NEOFASCISTI? NO, CARABINIERI

Di Vincenzo Vinciguerra, 4 agosto 2001

La sinistra diessina ha cautamente sollevato il problema rappresentato dalla presenza di Gianfranco Fini, segretario di Alleanza nazionale e vice presidente del Consiglio, nella sede del Comando provinciale dei carabinieri di Genova mentre infuriavano nelle strade della città gli scontri tra le forze di sicurezza e i manifestanti anti-globalizzazione. Fini non era solo: ben quattro parlamentari del suo partito erano installati nella sala operativa dei carabinieri di Genova, evidentemente per seguire in diretta gli avvenimenti ed incitare i militi dell’Arma ‘benemerita’ a compiere il loro ‘dovere’ di reprimere la rivolta anti-globalizzazione.

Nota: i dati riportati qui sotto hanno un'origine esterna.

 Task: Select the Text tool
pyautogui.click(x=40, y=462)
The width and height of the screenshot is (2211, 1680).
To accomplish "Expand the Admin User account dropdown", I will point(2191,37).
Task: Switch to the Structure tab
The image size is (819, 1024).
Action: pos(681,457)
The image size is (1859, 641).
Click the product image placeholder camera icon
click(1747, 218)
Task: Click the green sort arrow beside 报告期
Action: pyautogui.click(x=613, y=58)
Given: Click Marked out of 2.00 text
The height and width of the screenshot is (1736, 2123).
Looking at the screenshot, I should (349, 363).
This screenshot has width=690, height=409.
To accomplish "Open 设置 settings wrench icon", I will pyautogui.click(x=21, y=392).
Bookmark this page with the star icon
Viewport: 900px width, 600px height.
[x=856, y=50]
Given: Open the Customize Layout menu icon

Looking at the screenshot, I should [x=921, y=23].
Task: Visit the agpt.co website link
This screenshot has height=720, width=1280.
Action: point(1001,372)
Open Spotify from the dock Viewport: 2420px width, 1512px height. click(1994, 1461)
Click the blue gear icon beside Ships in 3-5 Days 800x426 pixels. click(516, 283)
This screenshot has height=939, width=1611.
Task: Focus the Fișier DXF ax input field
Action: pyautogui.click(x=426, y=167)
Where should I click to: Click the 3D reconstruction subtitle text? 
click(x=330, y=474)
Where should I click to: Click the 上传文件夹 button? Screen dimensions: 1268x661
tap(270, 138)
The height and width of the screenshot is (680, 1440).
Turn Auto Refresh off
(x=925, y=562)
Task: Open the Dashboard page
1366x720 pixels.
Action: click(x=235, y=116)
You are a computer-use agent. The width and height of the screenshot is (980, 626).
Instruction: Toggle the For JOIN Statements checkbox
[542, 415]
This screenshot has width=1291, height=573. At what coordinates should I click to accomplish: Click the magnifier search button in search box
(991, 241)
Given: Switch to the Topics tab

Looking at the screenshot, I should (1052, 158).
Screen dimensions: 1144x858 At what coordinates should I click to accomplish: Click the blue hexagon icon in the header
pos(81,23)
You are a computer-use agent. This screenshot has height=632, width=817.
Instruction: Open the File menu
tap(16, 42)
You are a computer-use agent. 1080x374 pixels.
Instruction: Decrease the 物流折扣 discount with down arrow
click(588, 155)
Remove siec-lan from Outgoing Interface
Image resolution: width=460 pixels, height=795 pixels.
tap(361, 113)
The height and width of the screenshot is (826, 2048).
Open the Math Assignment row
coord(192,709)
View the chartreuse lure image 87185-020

Ipocrita lo stupore di una certa sinistra nell’assistere all’ostentato sostegno offerto da un partito di governo alla sola Arma dei carabinieri. Fasulla meraviglia viene espressa in un articolo de “La Repubblica” che, sotto il titolo “Tra An e gli uomini in divisa un feeling che parte da lontano”, inizia il racconto di questo rapporto dal 1999! Cosa dice il quotidiano borghese del miliardario Eugenio Scalfari e del cognato di Gianni Agnelli, che dal 1976 ha sostenuto il Partito comunista italiano, poi Pds e infine Ds? Ci informa che Filippo Ascierto, deputato di An, è un sottufficiale dei carabinieri; che il senatore Mario Palombo, sempre di An, è un ex generale dei carabinieri; che, infine, il generale dei carabinieri Clemente Gasparri è fratello dell’esponente di An Maurizio Gasparri, oggi ministro delle Comunicazioni. Troppo poco per giustificare gesti gravissimi come quelli compiuti da Fini e dai suoi colleghi a Genova, con la loro presenza nei comandi dei carabinieri per fornire una copertura politica alla repressione condotta, con l’usuale durezza, dagli uomini dell’Arma.
La verità che il miliardario Eugenio Scalfari ed il cognato dell’avvocato Agnelli, Carlo Caracciolo, hanno sempre tenuta accuratamente occultata ai loro lettori in linea con la politica del silenzio e della disinformazione seguita dalla sinistra italiana borghese, comunista e perfino antagonista, è un’altra, che affonda le radici negli anni fra il 1943 ed il 1945.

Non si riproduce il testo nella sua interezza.